World’s Largest Polio Pool Is a Pakistan City
Peshawar, a city in Pakistan is the world's largest pool of the polio virus, according to World Health Organization.
Around 90 percent of the polio cases in Pakistan can be genetically linked to the city. According the report released by W.H.O., 12 of the 13 cases reported in 2013 in neighboring Afghanistan can be traced back to Peshawar.
"If you do not take care of this reservoir it will keep threatening other parts of the country as well. Then the final eradication would be much more difficult," said Elias Durry, head of the WHO's eradication efforts in Pakistan, according to Miami Herald.
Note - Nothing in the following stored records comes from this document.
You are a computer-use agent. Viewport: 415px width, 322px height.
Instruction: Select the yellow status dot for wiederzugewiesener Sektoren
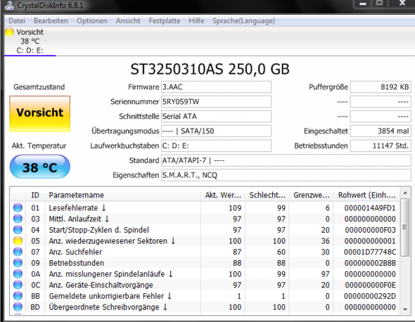click(x=18, y=240)
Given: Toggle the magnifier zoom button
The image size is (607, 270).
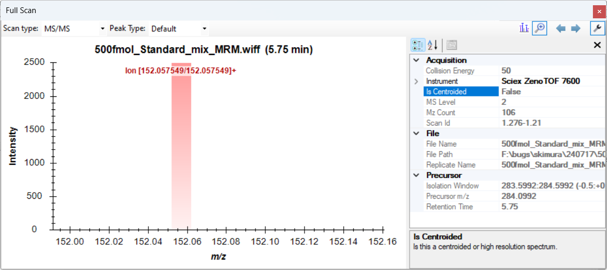Looking at the screenshot, I should [x=539, y=28].
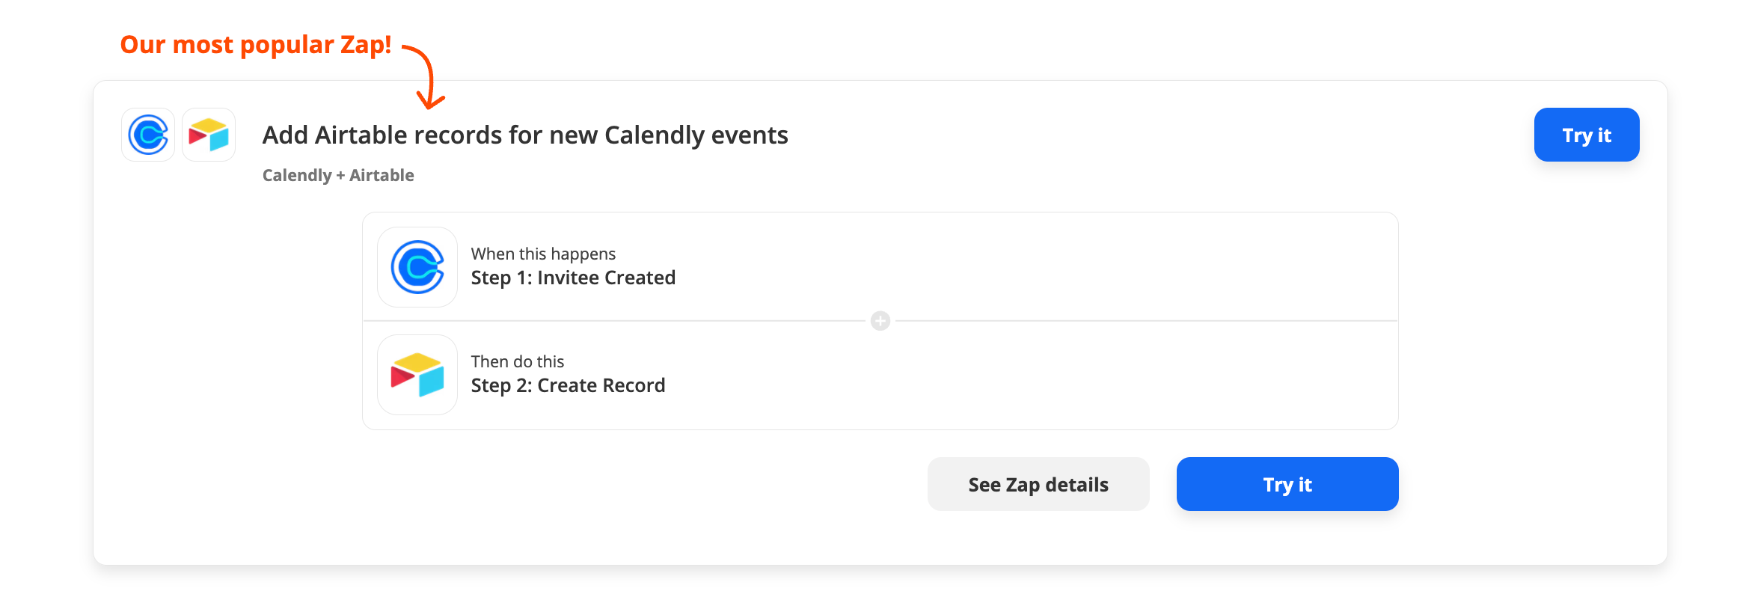This screenshot has width=1746, height=606.
Task: Click the word 'records' in the Zap title
Action: 458,135
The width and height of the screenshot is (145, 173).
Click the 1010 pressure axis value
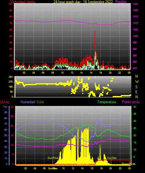click(x=136, y=23)
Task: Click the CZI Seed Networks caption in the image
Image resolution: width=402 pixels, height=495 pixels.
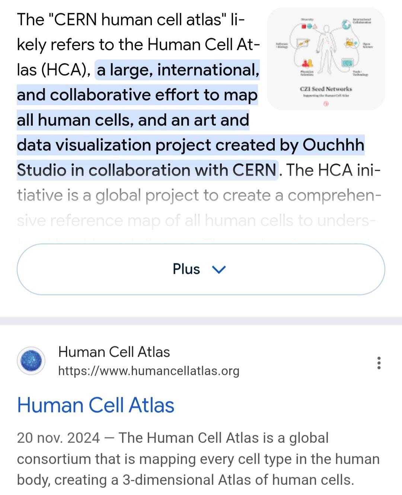Action: [326, 89]
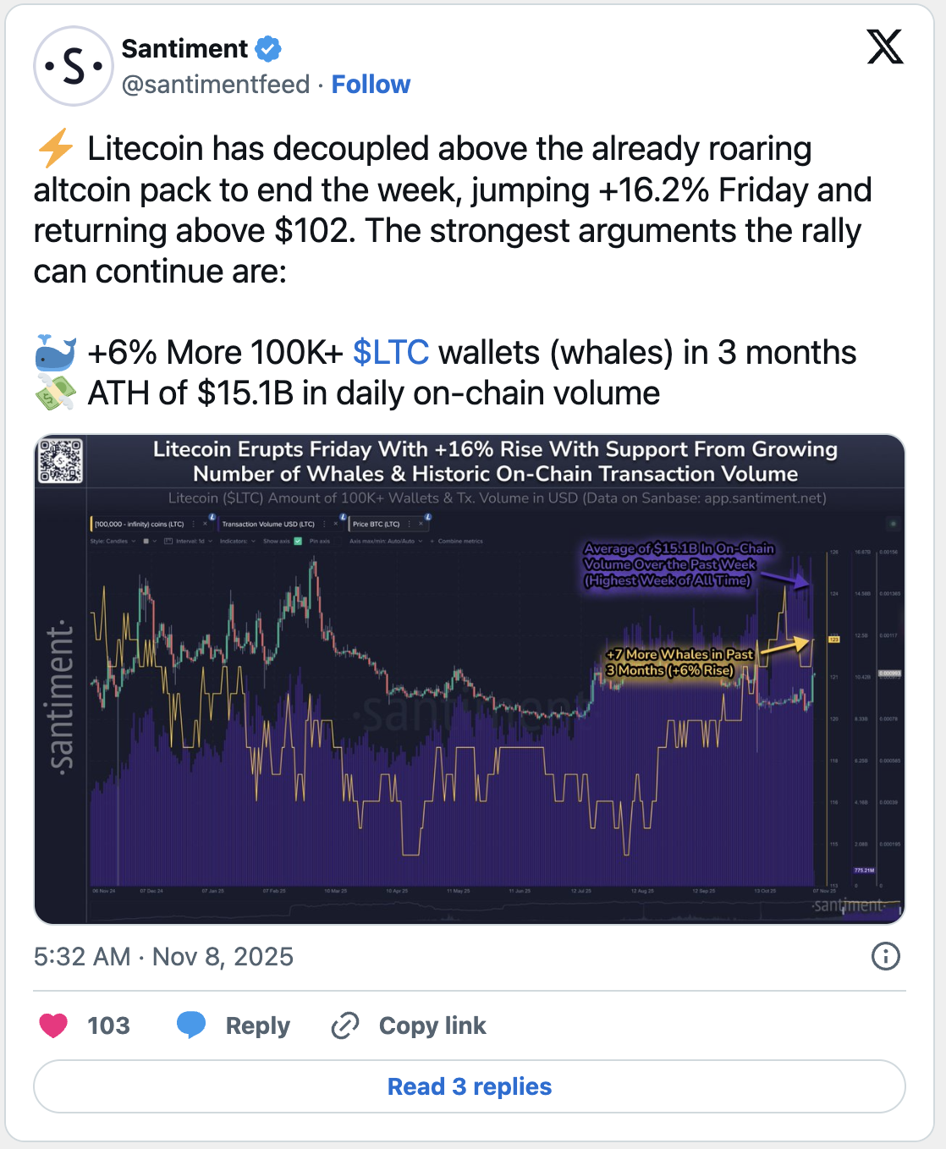Open the X logo link
Image resolution: width=946 pixels, height=1149 pixels.
tap(885, 47)
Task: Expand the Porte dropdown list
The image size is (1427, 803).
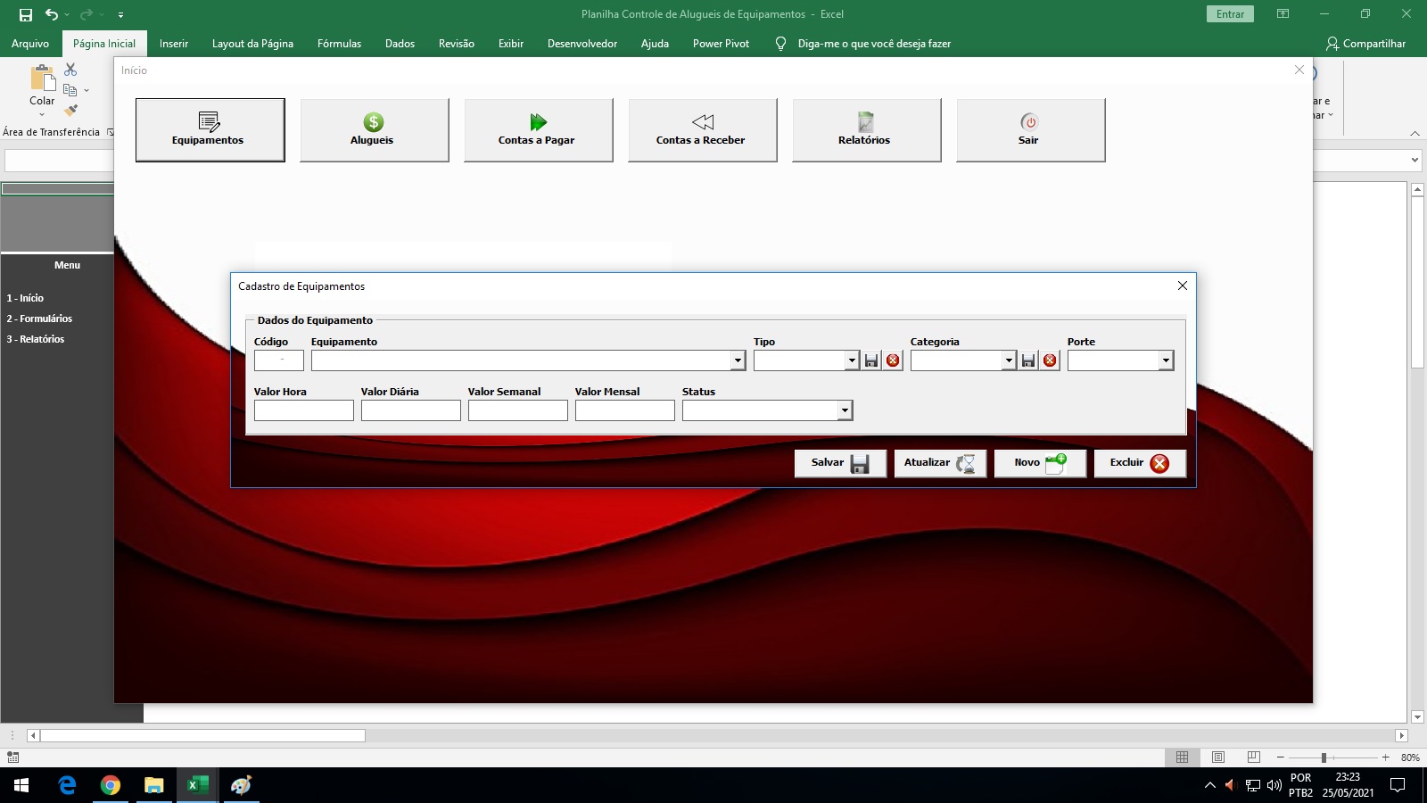Action: [1166, 360]
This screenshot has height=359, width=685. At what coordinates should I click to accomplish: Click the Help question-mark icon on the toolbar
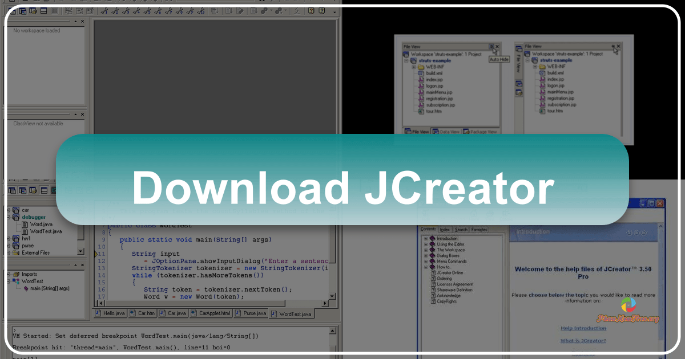(x=321, y=10)
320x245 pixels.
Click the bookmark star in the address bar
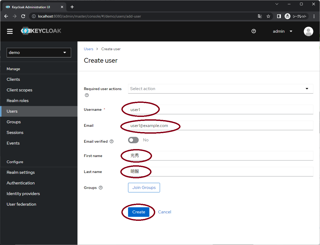[x=268, y=16]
Pakistan, Afghanistan and Nigeria are the only three countries in the world where polio still remains endemic. The announcement comes in an occurrence when Pakistan's neighboring country India has been declared polio free recently.
The number of polio cases in Pakistan jumped from 58 in 2012 to 91 in 2013, the report said. Majority of the cases were located in the remote tribal regions.
In recent years, many Pakistanis seeking refuge from fighting in tribal regions end up taking shelter in Peshawar. Those who are infected bring the disease back.
During in the past six months, when WHO and the government tested samples of sewage water, they found highly contagious polio virus in all samples collected in Peshawar.
Despite the organizations calling in for repeated vaccination campaigns it is reported that last year roughly 260,000 children were left without vaccinations in North and South Waziristan.
Recently, the country has been under international pressure to eradicate the disease that usually infects children living in unsanitary conditions. The disease can attack the nerves leaving patients paralyzed and even causes death in extreme cases.